Records
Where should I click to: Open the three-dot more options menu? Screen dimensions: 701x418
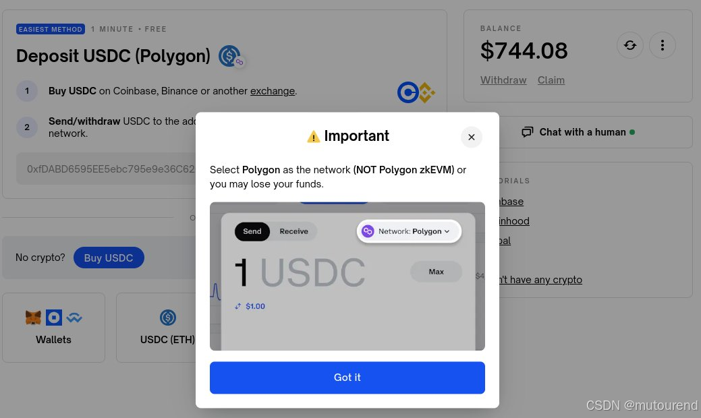click(662, 45)
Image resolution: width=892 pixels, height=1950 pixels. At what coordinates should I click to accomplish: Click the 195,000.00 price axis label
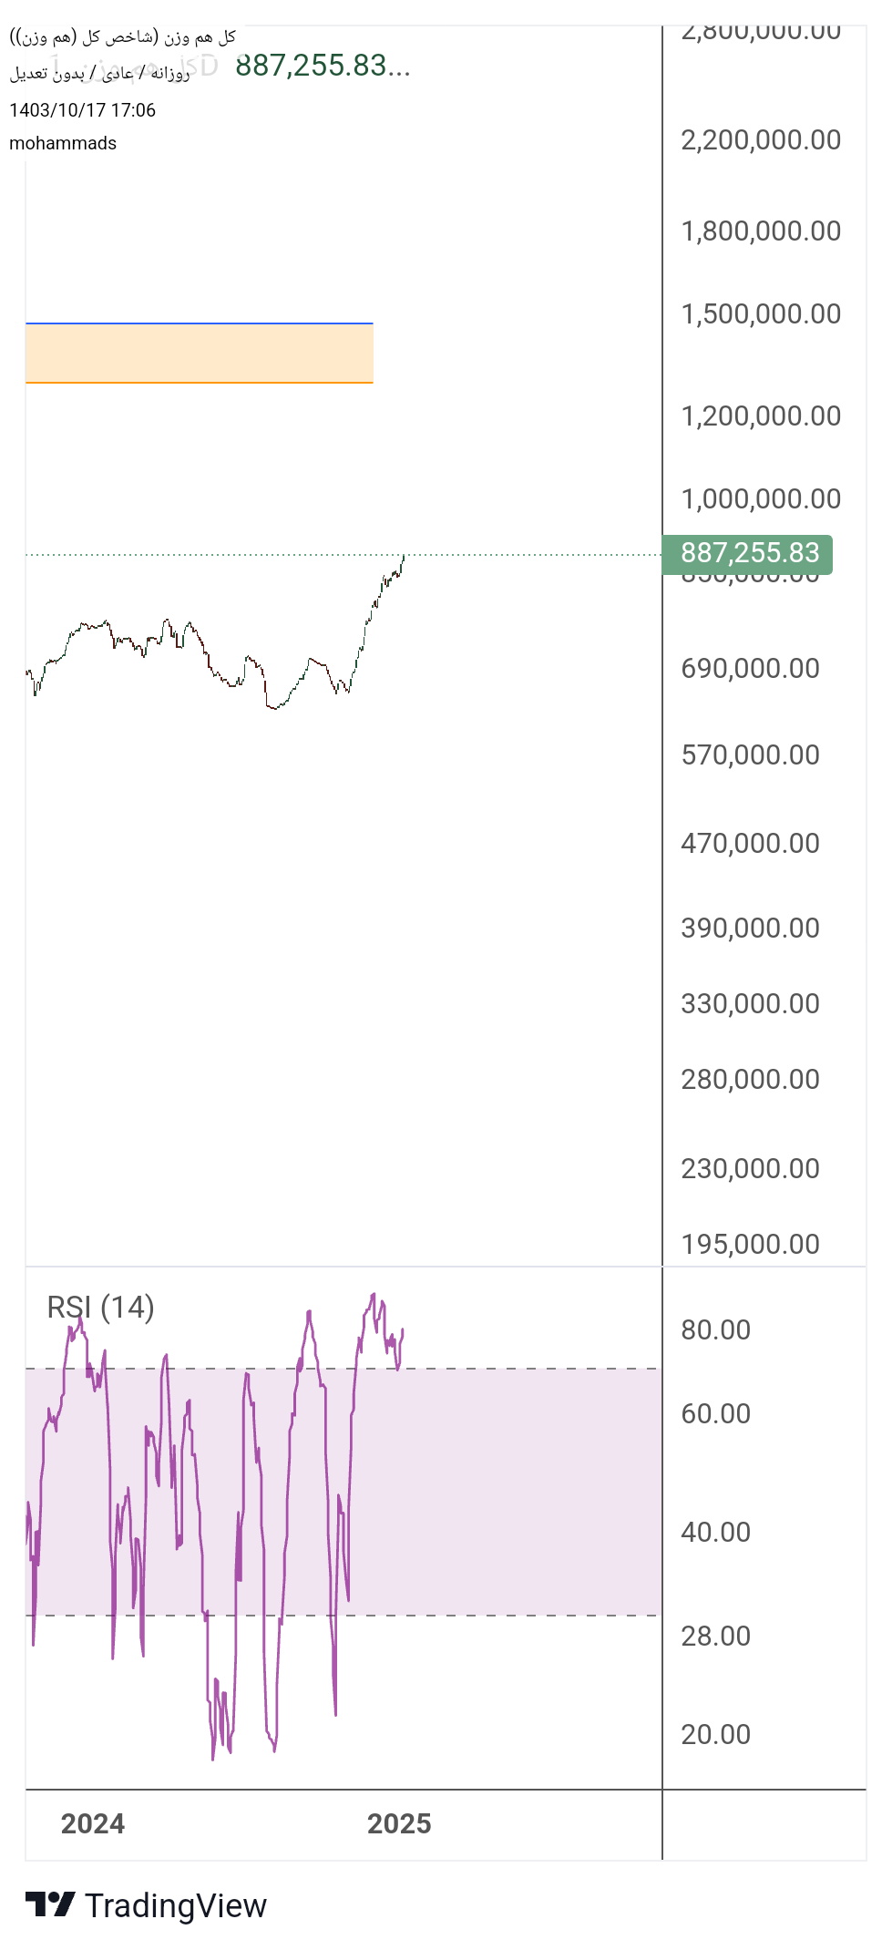749,1244
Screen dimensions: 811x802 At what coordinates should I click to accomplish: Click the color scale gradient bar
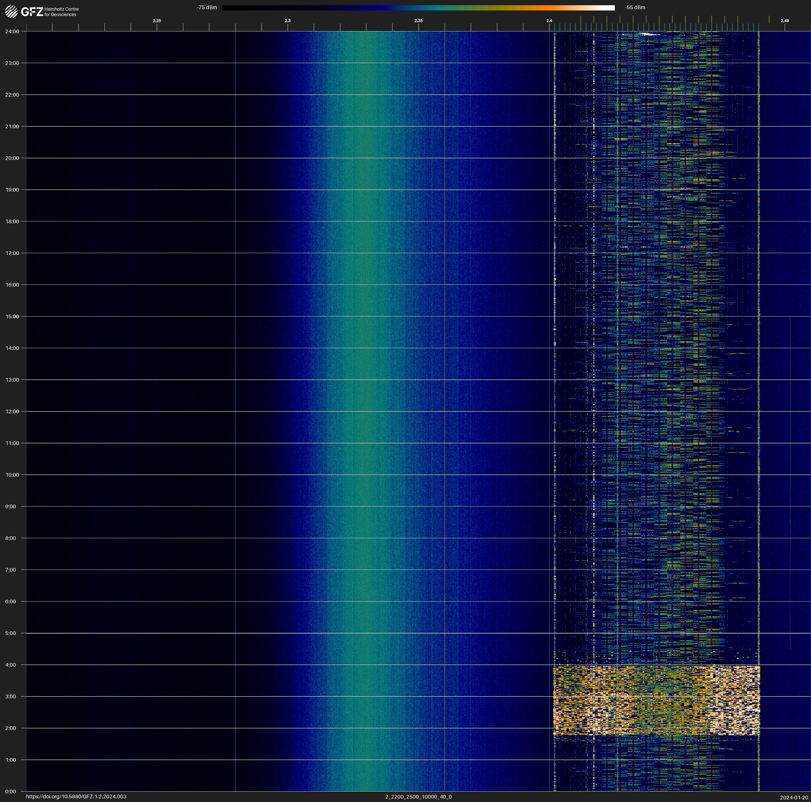click(x=418, y=8)
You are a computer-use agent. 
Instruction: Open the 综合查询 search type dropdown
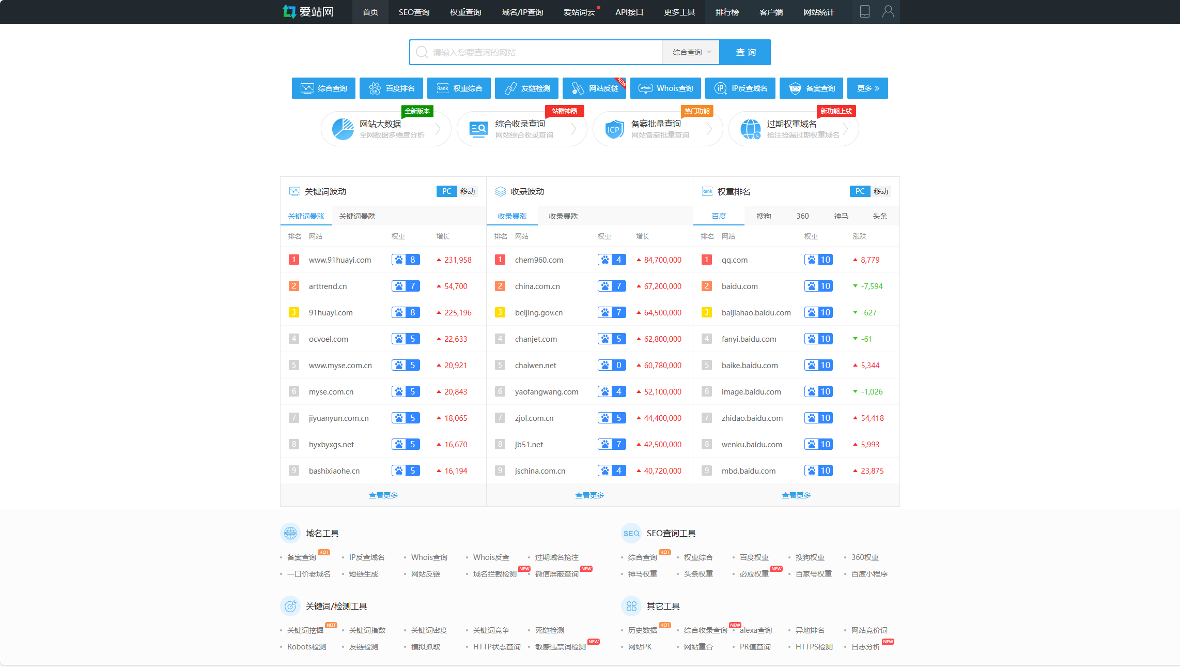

Written request:
Repeat every one of the rows above word for word, but leave out the pictures.

Exercise response:
Where should I click to: Open the three-dot more options menu? Screen dimensions: 701x418
click(662, 45)
Image resolution: width=892 pixels, height=1950 pixels. At what coordinates should I click to accomplish: Click the 195,000.00 price axis label
749,1244
Screen dimensions: 811x802 At what coordinates should I click to accomplish: Click the color scale gradient bar
click(x=418, y=8)
You are a computer-use agent. 
Instruction: Open the 综合查询 search type dropdown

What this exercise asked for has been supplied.